Les actrices  : Donzelle et sa mère

L'action : Je viens d'aller chercher Donzelle à la garderie. Donzelle parle (encore) et raconte sa journée. Elle est très contente. Depuis cette semaine, les élèves du CP, sachant lire, ont accès à la bibliothèque de l'école primaire. Elle ouvre sans cartable, dans le but de me faire admirer l'objet chéri : Le livre de bibliothèque.

D'un seul coup, un cri.

J'évite (de justesse) de renter dans la voiture devant moi et interroge ma fille sur les raisons de son émotion :

Soeur Anne (Enervée)  : Pourquoi tu cries comme ça ?

Donzelle (Effondrée) Maman, le livre, tu as vu combien il a de pages ?

Soeur Anne (Petite appréhension, type, elle a pris un livre trop gros, elle n'aime pas lire, elle ne voudra pas faire d'études, elle...) Tu as compté ?

Donzelle (Ecoeurée) Il n'en a que QUATRE. Mais qu'est-ce que je vais lire le reste de la semaine ?
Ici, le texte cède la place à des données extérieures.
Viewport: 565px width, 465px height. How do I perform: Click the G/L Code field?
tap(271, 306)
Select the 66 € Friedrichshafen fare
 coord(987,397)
Première conclusion : Donzelle est bien MA fille (remarquez, mes 30 points d'épisio me l'avaient déjà fait constater), elle aime la lecture. Peut-être dans quelques années, choisira-t-elle ses livres comme sa mère, au poids, les livres les plus gros sont les meilleurs !!
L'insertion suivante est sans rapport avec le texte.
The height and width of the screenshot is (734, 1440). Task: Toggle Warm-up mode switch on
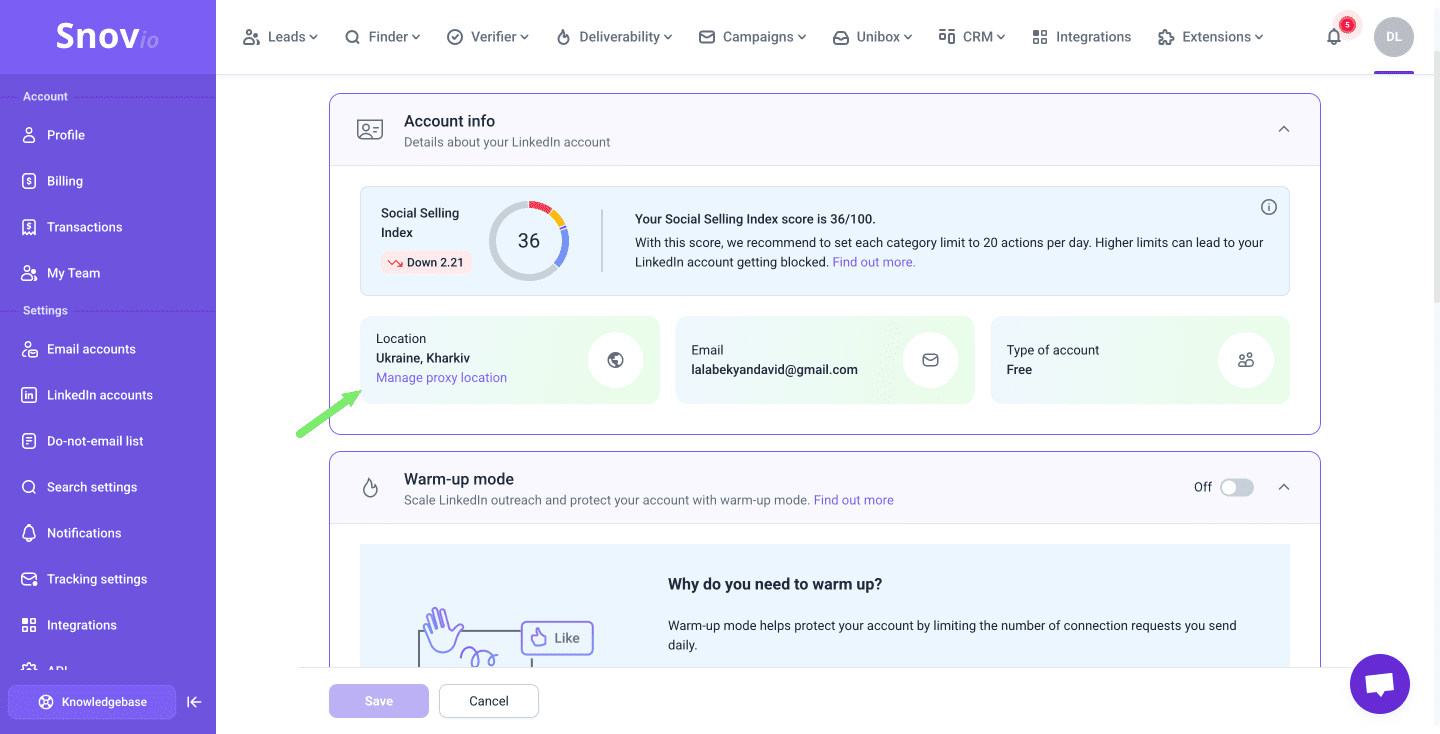(1236, 487)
Deuxième conclusion : Si Donzelle rangeait mieux sa chambre, sans doute découvrirait-elle qu'elle dispose déjà d'une cinquantaine de titres, qui certes, lui ont déjà été lus (et relus) par son indigne génitrice, mais qui peuvent a priori, supporter d'être lus par ses petits yeux à elle, grâce aux connexions de la lecture nouvellement établies par ses petits neurones à elle, pour son plaisir à elle...

MA FILLE AIME LIRE (Et je suis contente !!)